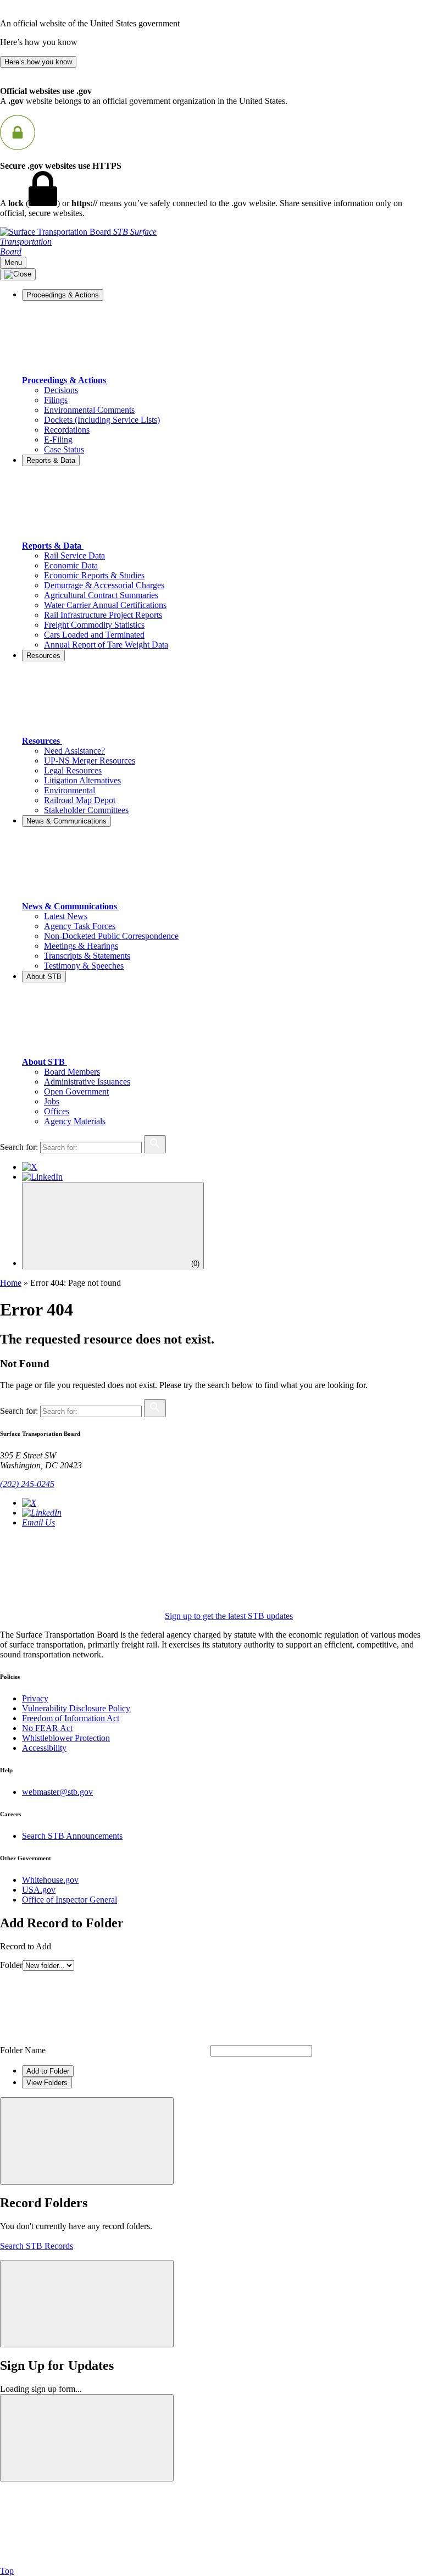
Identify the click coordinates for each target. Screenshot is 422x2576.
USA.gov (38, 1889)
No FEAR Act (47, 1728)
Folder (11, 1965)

★ ★ ★ ★ ★ ★ ★

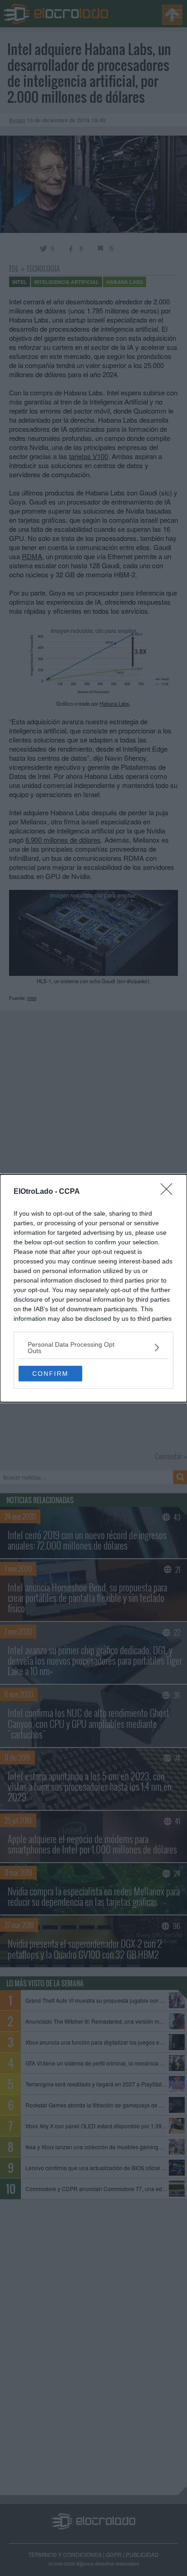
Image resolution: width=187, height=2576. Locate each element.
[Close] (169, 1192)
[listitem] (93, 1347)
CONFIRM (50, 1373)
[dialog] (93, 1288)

★ ★ ★ ★ ★ ★ ★

Problem details: Give back, exactly as written, the stretch from the line with "Identify the click" through the line with "Folder (11, 1965)", and no other lines from the records above.

Reply to the task:
Identify the click coordinates for each target. Screenshot is 422x2576.
USA.gov (38, 1889)
No FEAR Act (47, 1728)
Folder (11, 1965)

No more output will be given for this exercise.